Note that all considered coupled task problem variants fulfill these conditions. With this result in hand, we can now combine our \(\beta \)-approximation algorithms for the sum of completion times with previous \(\alpha \)-approximation algorithms for the minimization of makespan to get \((\rho _1,\rho _2)\)-approximations for all approximated \(\sum C_j\) problems. We choose \(\delta \) in such a way that the maximum of the two approximation factor \(\max (\rho _1, \rho _2)\) is minimized. This is a common choice in bi-objective optimization as the goal is to get the best balanced result for both objectives simultaneously.
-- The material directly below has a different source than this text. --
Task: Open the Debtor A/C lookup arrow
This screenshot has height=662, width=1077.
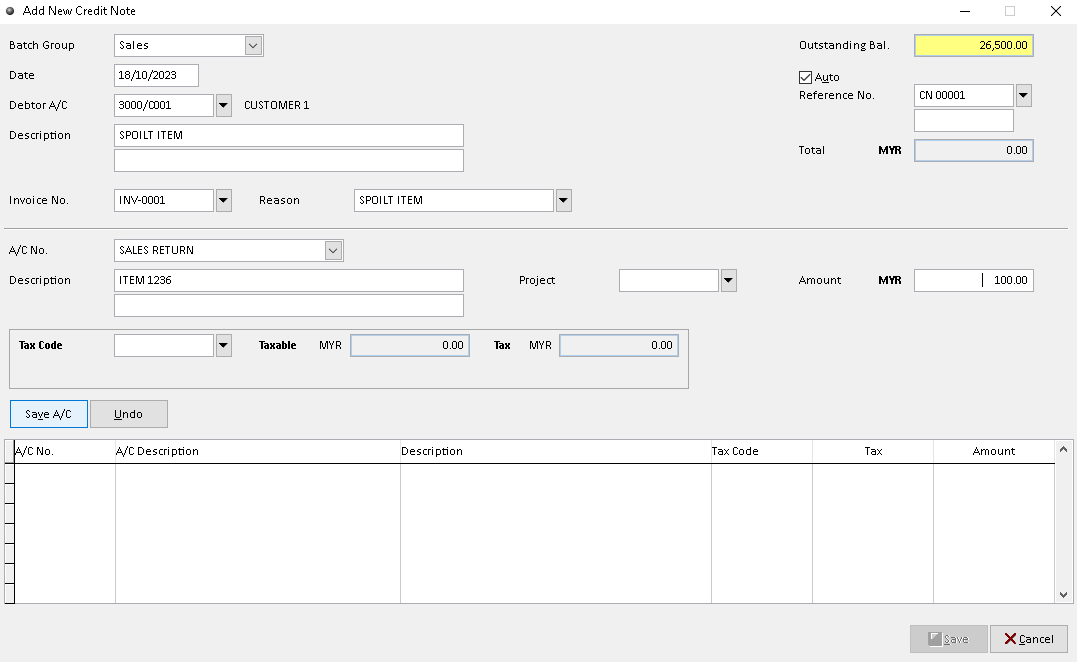Action: point(222,104)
We give these results in Table 1. The first column of the table specifies the specific variant of \(1\Vert (a_j,L_j,b_j)\Vert \{C_{\max }, \sum C_j\}\) to be approximated, with the variant identified by its job characteristics. The second column gives the \((\rho _1, \rho _2)\)-approximation factor for each variant. As in our case \(\rho _1\) always equals \(\rho _2\), we just give one value in this column. In the remaining columns we give the specific \(\alpha \) and \(\beta \) values used in Proposition 1, with a reference to their origin, as well as our choice of \(\delta \).

The run time of this algorithm implied by Proposition 1 is the sum of the run times of both the \(\alpha \)- and the \(\beta \)-approximation algorithms. As all used approximation algorithms for both \(C_{\max }\) and \(\sum C_j\) problems run in polynomial time, all \((\rho _1, \rho _2)\)-approximations given in Table 1 can be computed in polynomial time as well.

Table 1 Results on bi-objective \((\rho _1, \rho _2)\)-approximation for CPT variants with \(C_{\max }\) and \(\sum C_j\) objectives

6 Conclusion

In this paper, we deal with the single machine coupled task scheduling problem, with the minimization of the total completion time as our objective function. Our work extends the complexity results of Chen and Zhang (2021) and Kubiak (2022) by introducing two new \(\mathcal{N}\mathcal{P}\)-hard variants, and provides several polynomial-time constant-factor approximation algorithms. To do this, we were able to modify several known algorithmic concepts used in coupled task makespan minimization, but some of our proofs on approximation factors required more sophisticated ideas. E.g., in the proof of Lemma 8, the original idea for the approximation factor only worked for jobs scheduled after a certain number of other jobs had already been processed, and a careful analysis of the approximation factor for the jobs before this cut-off was needed to get the result on hand.

We also give the first results on bi-objective approximation in the coupled task setting: we use a result from Stein and Wein (1997), together with constant-factor approximations on the makespan objective taken from the literature, to give bi-objective constant-factor approximations for the problem of both minimizing the sum of completion time and the makespan simultaneously. We do this for all variants of CTP with the sum of completion times objective that we managed to approximate with a constant factor.

Although we did manage to provide approximation algorithms for several coupled task scheduling problem variants with the sum of completion times objective, it is still unknown if there is a constant-factor approximation algorithm for a few important cases: for the most general case; for the cases where only one of the tasks has a fixed processing time; and for the \((p_j,L_j,p_j)\) variant. This stems from the fact that all algorithms presented in this work make use of some unique ordering of the jobs implied by the job characteristics on either the task lengths or delay lengths. In the aforementioned cases, there exists no such unique ordering using only task lengths or delay lengths. Inapproximability results also are of interest for the problems presented in this paper, as they do exist for most CTP variants with the makespan objective (Ageev and Kononov 2006; Ageev and Ivanov 2016). The ideas of these papers were useful for achieving complexity results, but it seems to us that new approaches are needed for the total completion time objective. To our best knowledge, there are no such results. While we have proved some lower bounds on the best approximation factors, the tightness of our algorithms is still open, which invites for more sophisticated analyses. We point to these three open questions as suggestions for future research.